HDAC3 and HDAC4 silence gene 50 expression and MHV68 replication in macrophages. RAW264.7 cells were transfected with the indicated siRNA 24 h before they were infected with MHV68 (MOI = 10). (A and B) Gene 50 (A) and gene 73 (B) transcript levels at 12 hpi (mean ± SEM, 3 to 5 experiments); (C) viral titer (mean ± SEM, 2 to 4 experiments); (D) representative Western blots of siRNA knockdown and corresponding quantification of protein levels normalized to those for actin (mean ± SEM, 2 to 4 experiments); (E and F) gene 50 and gene 73 transcript levels in infected RAW264.7 cells (MOI = 10) transfected with 5 μg of pUB-HDAC3 (E; mean ± SEM, 3 experiments) or 4 μg of pUB-HDAC4 (F; mean ± SEM, 4 experiments); (G) representative Western blots of HDAC3 and HDAC4 expression in RAW264.7 treated as described for panels E and F. Statistical analyses were done by Student's t test. *, P < 0.05.

FIG. 5.

NCoR represses gene 50 expression and MHV68 replication in macrophages. (A and B) Gene 50 and gene 73 transcript levels measured at 12 hpi (mean ± SEM, 5 to 7 experiments); (C) viral titer (mean ± SEM, 3 to 4 experiments) from RAW264.7 cells transfected with the indicated siRNA 24 h before infection with MHV68 (MOI = 10); (D) representative Western blots of siRNA knockdown and corresponding quantification of protein levels normalized to those of actin (mean ± SEM, 3 to 5 experiments); (E and F) gene 50 and gene 73 transcript levels measured at 12 hpi (mean ± SEM, 4 experiments); (G) viral titer (mean ± SEM, 3 to 6 experiments) from RAW264.7 cells infected with MHV68 (MOI = 10) and treated with DMSO or 1 μM RA. Statistical analyses were done by Student's t test. *, P < 0.05; **, P < 0.01.

FIG. 6.

The gene 50 promoter is TSA responsive and NCoR, HDAC3, and HDAC4 are recruited to the promoter in an RA-dependent manner. (A and B) Uninfected primary macrophages were transfected with pGL2-410bp (A; mean ± SEM, 8 experiments) or pGL2-ORF57 (B; mean ± SEM, 5 experiments) and treated with DMSO or 130 nM TSA. (C) Viral titer from RAW264.7 cells cotransfected with 0.5 μg of pUB-Rta and 4 μg pUB-HDAC3 or empty vector (mean ± SEM, 3 to 5 experiments). (D and E) ChIP analysis of HDAC3, HDAC4, and NCoR recruitment to the 410-bp promoter and gene 57 promoter in infected primary macrophages (MOI = 10) at 12 hpi.
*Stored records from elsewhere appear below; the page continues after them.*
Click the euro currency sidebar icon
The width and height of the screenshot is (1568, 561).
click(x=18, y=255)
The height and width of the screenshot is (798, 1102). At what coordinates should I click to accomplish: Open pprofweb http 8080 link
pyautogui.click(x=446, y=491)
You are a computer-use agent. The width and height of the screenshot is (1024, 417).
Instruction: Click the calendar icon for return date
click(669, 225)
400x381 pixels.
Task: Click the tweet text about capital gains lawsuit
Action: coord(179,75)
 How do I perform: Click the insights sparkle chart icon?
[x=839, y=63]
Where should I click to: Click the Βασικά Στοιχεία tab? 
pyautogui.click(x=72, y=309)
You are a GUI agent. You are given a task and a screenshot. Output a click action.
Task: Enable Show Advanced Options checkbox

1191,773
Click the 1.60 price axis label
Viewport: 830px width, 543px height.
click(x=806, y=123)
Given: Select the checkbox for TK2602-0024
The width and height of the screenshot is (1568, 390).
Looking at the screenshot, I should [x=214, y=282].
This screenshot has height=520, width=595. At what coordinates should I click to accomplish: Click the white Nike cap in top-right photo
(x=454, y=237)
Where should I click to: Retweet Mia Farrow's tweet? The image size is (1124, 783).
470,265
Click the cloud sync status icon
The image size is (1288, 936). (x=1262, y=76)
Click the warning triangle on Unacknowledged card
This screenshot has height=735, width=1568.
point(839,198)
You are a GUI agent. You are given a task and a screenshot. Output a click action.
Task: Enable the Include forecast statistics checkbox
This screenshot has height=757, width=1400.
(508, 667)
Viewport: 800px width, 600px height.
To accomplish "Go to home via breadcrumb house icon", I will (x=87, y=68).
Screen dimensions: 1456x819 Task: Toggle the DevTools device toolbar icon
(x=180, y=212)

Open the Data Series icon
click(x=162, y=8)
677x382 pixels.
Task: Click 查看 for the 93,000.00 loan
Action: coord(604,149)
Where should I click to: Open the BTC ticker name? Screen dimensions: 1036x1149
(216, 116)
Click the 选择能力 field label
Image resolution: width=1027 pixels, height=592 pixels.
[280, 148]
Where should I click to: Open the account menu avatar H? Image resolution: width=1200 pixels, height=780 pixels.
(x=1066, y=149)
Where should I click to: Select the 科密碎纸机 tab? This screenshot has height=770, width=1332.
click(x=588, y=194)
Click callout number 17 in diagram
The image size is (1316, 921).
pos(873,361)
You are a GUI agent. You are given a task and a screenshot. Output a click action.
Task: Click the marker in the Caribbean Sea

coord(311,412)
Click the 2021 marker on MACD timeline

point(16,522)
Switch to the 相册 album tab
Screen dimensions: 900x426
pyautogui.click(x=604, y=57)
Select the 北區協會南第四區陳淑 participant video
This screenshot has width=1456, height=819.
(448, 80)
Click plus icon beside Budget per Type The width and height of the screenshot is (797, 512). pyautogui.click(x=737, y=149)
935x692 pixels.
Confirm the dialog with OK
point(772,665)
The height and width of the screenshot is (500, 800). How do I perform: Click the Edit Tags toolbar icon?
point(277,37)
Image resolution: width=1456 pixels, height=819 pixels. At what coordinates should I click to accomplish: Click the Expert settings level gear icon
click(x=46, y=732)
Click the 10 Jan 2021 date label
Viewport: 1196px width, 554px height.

Cells were treated at 2 hpi with DMSO, 130 nM TSA, or 1 μM RA (mean ± SEM, 3 to 4 experiments). (F) ChIP analysis of the 410-bp promoter and gene 57 promoter in infected MEF cells (MOI = 10) at 12 hpi using antibodies to HDAC3, HDAC4, and NCoR (mean ± SEM, 2 experiments). Statistical analyses were done by Student's t test (A to C) or the Mann-Whitney test (D to F). *, P < 0.05.